RECORDS SUPPLIED
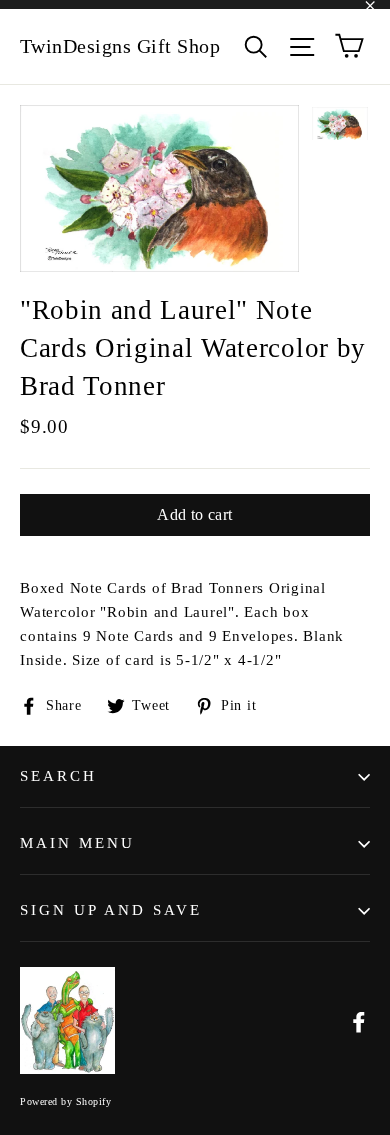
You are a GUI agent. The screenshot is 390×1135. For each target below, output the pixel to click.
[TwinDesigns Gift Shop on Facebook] (359, 1021)
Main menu (77, 843)
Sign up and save (111, 910)
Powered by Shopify (65, 1101)
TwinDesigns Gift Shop (120, 46)
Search (58, 776)
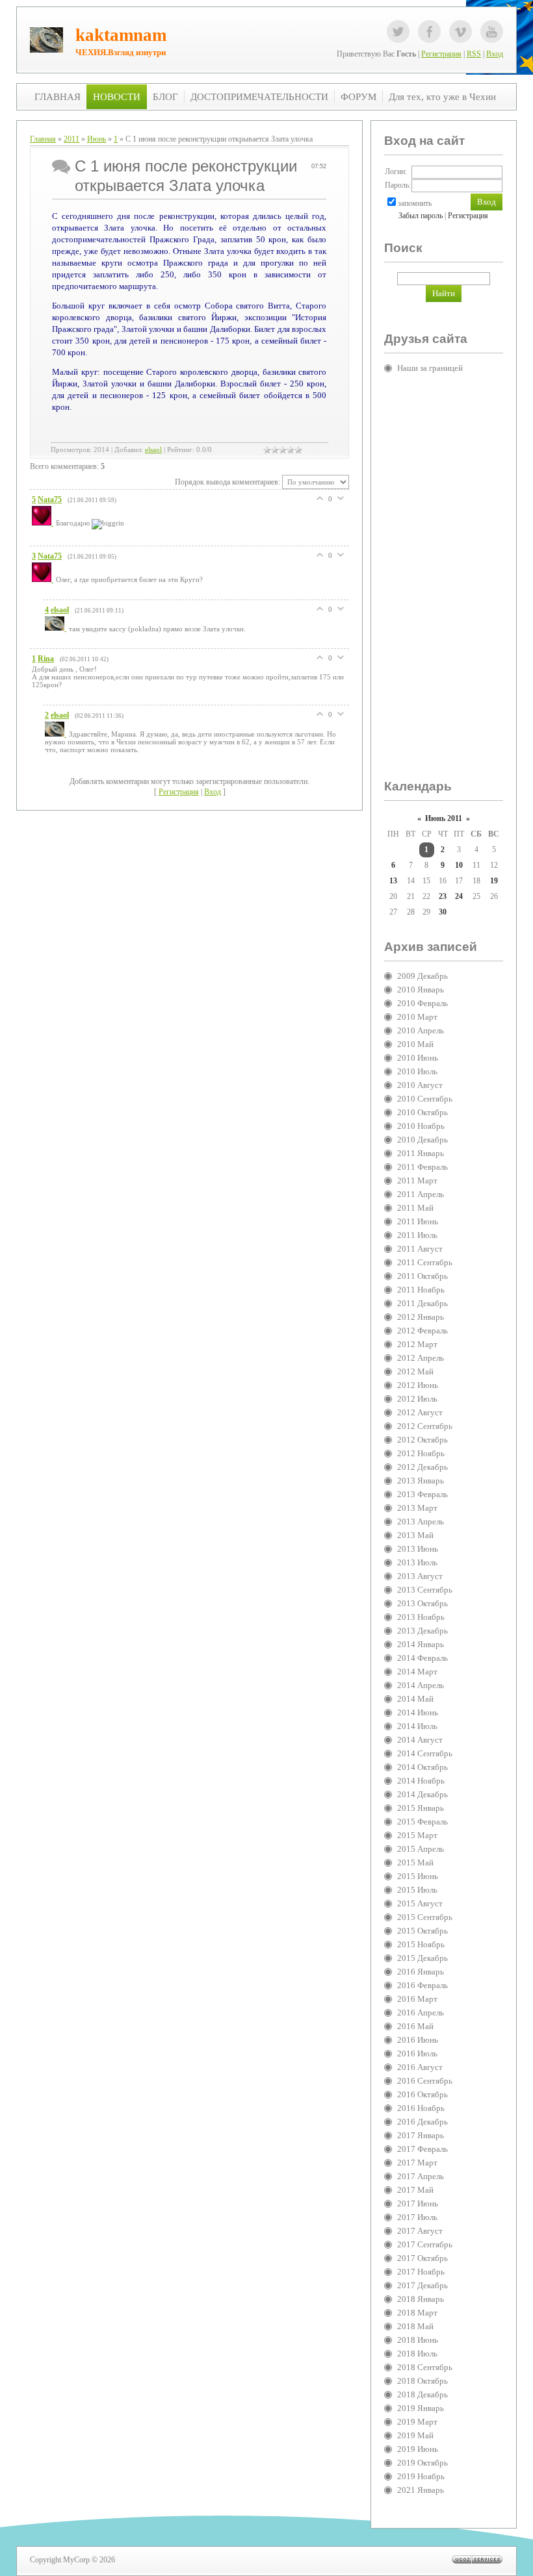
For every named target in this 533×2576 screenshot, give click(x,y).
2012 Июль (417, 1399)
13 (393, 880)
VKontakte (460, 31)
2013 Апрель (420, 1521)
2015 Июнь (417, 1876)
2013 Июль (417, 1562)
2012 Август (420, 1412)
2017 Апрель (420, 2176)
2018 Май (415, 2326)
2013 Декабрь (422, 1630)
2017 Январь (420, 2135)
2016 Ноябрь (421, 2108)
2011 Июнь (417, 1221)
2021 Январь (420, 2490)
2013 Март (417, 1508)
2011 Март (417, 1180)
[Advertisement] (436, 582)
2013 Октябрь (422, 1603)
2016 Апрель (420, 2012)
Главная (43, 139)
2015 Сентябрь (424, 1917)
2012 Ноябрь (421, 1453)
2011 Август (420, 1249)
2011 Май (415, 1208)
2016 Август (420, 2067)
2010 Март (417, 1017)
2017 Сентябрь (424, 2244)
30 (443, 911)
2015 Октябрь (422, 1931)
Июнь (96, 139)
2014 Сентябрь (424, 1753)
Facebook (429, 31)
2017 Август (420, 2231)
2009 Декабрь (422, 976)
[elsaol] (57, 628)
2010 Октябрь (422, 1112)
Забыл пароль (420, 215)
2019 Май (415, 2435)
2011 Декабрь (422, 1303)
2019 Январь (420, 2408)
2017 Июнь (417, 2203)
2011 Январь (420, 1153)
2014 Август (420, 1740)
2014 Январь (420, 1644)
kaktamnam (120, 35)
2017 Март (417, 2162)
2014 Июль (417, 1726)
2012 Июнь (417, 1385)
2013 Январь (420, 1480)
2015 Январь (420, 1808)
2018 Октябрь (422, 2381)
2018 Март (417, 2312)
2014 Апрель (420, 1685)
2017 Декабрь (422, 2285)
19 (494, 880)
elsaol (153, 449)
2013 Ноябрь (421, 1617)
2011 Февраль (422, 1167)
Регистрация (441, 53)
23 (443, 896)
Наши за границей (430, 368)
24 (459, 896)
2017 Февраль (422, 2149)
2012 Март (417, 1344)
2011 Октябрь (422, 1276)
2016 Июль (417, 2053)
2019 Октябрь (422, 2463)
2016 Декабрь (422, 2122)
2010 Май (415, 1044)
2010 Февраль (422, 1003)
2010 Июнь (417, 1058)
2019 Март (417, 2422)
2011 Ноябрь (421, 1289)
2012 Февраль (422, 1330)
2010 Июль (417, 1071)
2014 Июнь (417, 1712)
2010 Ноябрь (421, 1126)
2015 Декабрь (422, 1958)
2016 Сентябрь (424, 2081)
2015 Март (417, 1835)
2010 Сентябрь (424, 1099)
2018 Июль (417, 2353)
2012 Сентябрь (424, 1426)
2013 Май (415, 1535)
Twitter (398, 31)
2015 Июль (417, 1890)
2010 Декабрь (422, 1139)
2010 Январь (420, 989)
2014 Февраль (422, 1658)
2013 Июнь (417, 1549)
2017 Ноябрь (421, 2272)
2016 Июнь (417, 2040)
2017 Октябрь (422, 2258)
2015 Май (415, 1862)
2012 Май (415, 1371)
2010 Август (420, 1085)
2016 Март (417, 1999)
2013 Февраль (422, 1494)
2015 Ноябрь (421, 1944)
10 (459, 865)
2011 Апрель (420, 1194)
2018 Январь (420, 2299)
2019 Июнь (417, 2449)
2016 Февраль (422, 1985)
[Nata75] (44, 523)
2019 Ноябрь (421, 2476)
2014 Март (417, 1671)
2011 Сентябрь (424, 1262)
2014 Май (415, 1699)
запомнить (415, 203)
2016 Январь (420, 1971)
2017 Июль (417, 2217)
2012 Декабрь (422, 1467)
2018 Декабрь (422, 2394)
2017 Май (415, 2190)
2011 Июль (417, 1235)
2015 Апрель (420, 1849)
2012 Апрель (420, 1358)
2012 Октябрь (422, 1440)
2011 (71, 139)
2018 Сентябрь (424, 2367)
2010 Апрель (420, 1030)
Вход (494, 53)
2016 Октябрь (422, 2094)
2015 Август (420, 1903)
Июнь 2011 (443, 818)
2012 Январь (420, 1317)
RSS (474, 53)
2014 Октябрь (422, 1767)
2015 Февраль (422, 1821)
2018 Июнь (417, 2340)
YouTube (491, 31)
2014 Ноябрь (421, 1781)
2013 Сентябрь (424, 1590)
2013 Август (420, 1576)
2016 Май (415, 2026)
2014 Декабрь (422, 1794)
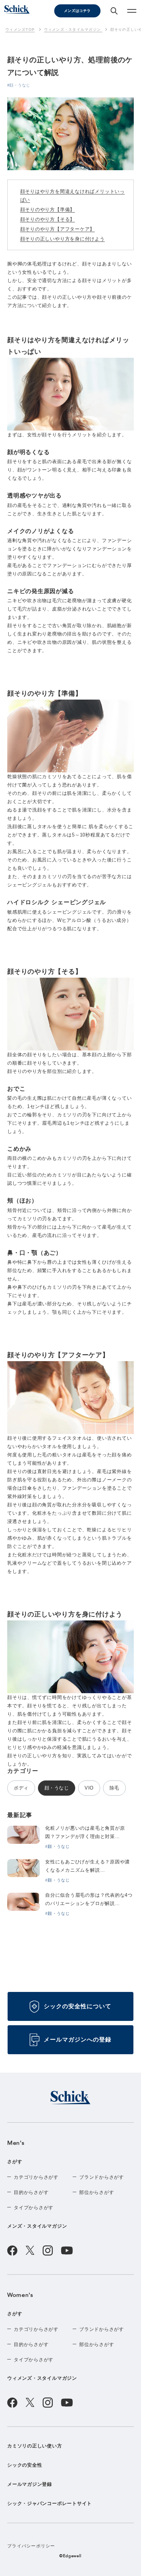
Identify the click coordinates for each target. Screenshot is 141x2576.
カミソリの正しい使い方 (34, 2446)
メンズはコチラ (77, 11)
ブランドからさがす (101, 2177)
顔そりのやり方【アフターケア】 (57, 229)
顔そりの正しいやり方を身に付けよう (62, 239)
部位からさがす (96, 2192)
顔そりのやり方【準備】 (47, 209)
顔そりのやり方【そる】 (47, 219)
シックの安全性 (24, 2465)
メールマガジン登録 (29, 2484)
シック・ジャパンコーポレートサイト (49, 2503)
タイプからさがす (34, 2207)
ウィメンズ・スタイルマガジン (42, 2378)
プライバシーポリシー (31, 2545)
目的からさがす (31, 2192)
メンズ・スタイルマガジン (37, 2226)
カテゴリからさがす (36, 2177)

WORK REQUEST
Print out the whole listing word for word. Leave the pictures out.

ANSWER SPACE
You are a GUI agent. The screenshot is 390×1135. For each target below, output the pixel to click.
[TwinDesigns Gift Shop on Facebook] (359, 1021)
Main menu (77, 843)
Sign up and save (111, 910)
Powered by Shopify (65, 1101)
TwinDesigns Gift Shop (120, 46)
Search (58, 776)
For every named target in this 533×2576 screenshot, give click(x,y).
2012 Июль (417, 1399)
13 (393, 880)
VKontakte (460, 31)
2013 Апрель (420, 1521)
2015 Июнь (417, 1876)
2013 Июль (417, 1562)
2012 Август (420, 1412)
2017 Апрель (420, 2176)
2018 Май (415, 2326)
2013 Декабрь (422, 1630)
2017 Январь (420, 2135)
2016 Ноябрь (421, 2108)
2011 Июнь (417, 1221)
2021 Январь (420, 2490)
2013 Март (417, 1508)
2011 Март (417, 1180)
[Advertisement] (436, 582)
2013 Октябрь (422, 1603)
2016 Апрель (420, 2012)
Главная (43, 139)
2015 Сентябрь (424, 1917)
2012 Ноябрь (421, 1453)
2011 Август (420, 1249)
2011 Май (415, 1208)
2016 Август (420, 2067)
2010 Март (417, 1017)
2017 Сентябрь (424, 2244)
30 (443, 911)
2015 Октябрь (422, 1931)
Июнь (96, 139)
2014 Сентябрь (424, 1753)
Facebook (429, 31)
2017 Август (420, 2231)
2009 Декабрь (422, 976)
[elsaol] (57, 628)
2010 Октябрь (422, 1112)
Забыл пароль (420, 215)
2019 Май (415, 2435)
2011 Декабрь (422, 1303)
2019 Январь (420, 2408)
2017 Июнь (417, 2203)
2011 Январь (420, 1153)
2014 Август (420, 1740)
2014 Январь (420, 1644)
kaktamnam (120, 35)
2017 Март (417, 2162)
2014 Июль (417, 1726)
2012 Июнь (417, 1385)
2013 Январь (420, 1480)
2015 Январь (420, 1808)
2018 Октябрь (422, 2381)
2018 Март (417, 2312)
2014 Апрель (420, 1685)
2017 Декабрь (422, 2285)
19 (494, 880)
elsaol (153, 449)
2013 Ноябрь (421, 1617)
2011 Февраль (422, 1167)
Регистрация (441, 53)
23 (443, 896)
Наши за границей (430, 368)
24 (459, 896)
2017 Февраль (422, 2149)
2012 Март (417, 1344)
2011 Октябрь (422, 1276)
2016 Июль (417, 2053)
2019 Октябрь (422, 2463)
2016 Декабрь (422, 2122)
2010 Май (415, 1044)
2010 Февраль (422, 1003)
2010 Июнь (417, 1058)
2019 Март (417, 2422)
2011 Ноябрь (421, 1289)
2012 Февраль (422, 1330)
2010 Июль (417, 1071)
2014 Июнь (417, 1712)
2010 Ноябрь (421, 1126)
2015 Декабрь (422, 1958)
2016 Сентябрь (424, 2081)
2015 Март (417, 1835)
2010 Сентябрь (424, 1099)
2018 Июль (417, 2353)
2012 Сентябрь (424, 1426)
2013 Май (415, 1535)
Twitter (398, 31)
2015 Июль (417, 1890)
2010 Декабрь (422, 1139)
2010 Январь (420, 989)
2014 Февраль (422, 1658)
2013 Июнь (417, 1549)
2017 Ноябрь (421, 2272)
2016 Июнь (417, 2040)
2017 Октябрь (422, 2258)
2015 Май (415, 1862)
2012 Май (415, 1371)
2010 Август (420, 1085)
2016 Март (417, 1999)
2013 Февраль (422, 1494)
2015 Ноябрь (421, 1944)
10 (459, 865)
2011 Апрель (420, 1194)
2018 Январь (420, 2299)
2019 Июнь (417, 2449)
2016 Февраль (422, 1985)
[Nata75] (44, 523)
2019 Ноябрь (421, 2476)
2014 Март (417, 1671)
2011 Сентябрь (424, 1262)
2014 Май (415, 1699)
запомнить (415, 203)
2016 Январь (420, 1971)
2017 Июль (417, 2217)
2012 Декабрь (422, 1467)
2018 Декабрь (422, 2394)
2017 Май (415, 2190)
2011 Июль (417, 1235)
2015 Апрель (420, 1849)
2012 Апрель (420, 1358)
2012 Октябрь (422, 1440)
2011 (71, 139)
2018 Сентябрь (424, 2367)
2010 Апрель (420, 1030)
Вход (494, 53)
2016 Октябрь (422, 2094)
2015 Август (420, 1903)
Июнь 2011 (443, 818)
2012 Январь (420, 1317)
RSS (474, 53)
2014 Октябрь (422, 1767)
2015 Февраль (422, 1821)
2018 Июнь (417, 2340)
YouTube (491, 31)
2014 Ноябрь (421, 1781)
2013 Сентябрь (424, 1590)
2013 Август (420, 1576)
2016 Май (415, 2026)
2014 Декабрь (422, 1794)
Identify the click coordinates for each target. Screenshot is 141x2576.
カミソリの正しい使い方 (34, 2446)
メンズはコチラ (77, 11)
ブランドからさがす (101, 2177)
顔そりのやり方【アフターケア】 (57, 229)
顔そりの正しいやり方を身に付けよう (62, 239)
部位からさがす (96, 2192)
顔そりのやり方【準備】 (47, 209)
顔そりのやり方【そる】 (47, 219)
シックの安全性 (24, 2465)
メールマガジン登録 (29, 2484)
シック・ジャパンコーポレートサイト (49, 2503)
タイプからさがす (34, 2207)
ウィメンズ・スタイルマガジン (42, 2378)
プライバシーポリシー (31, 2545)
目的からさがす (31, 2192)
メンズ・スタイルマガジン (37, 2226)
カテゴリからさがす (36, 2177)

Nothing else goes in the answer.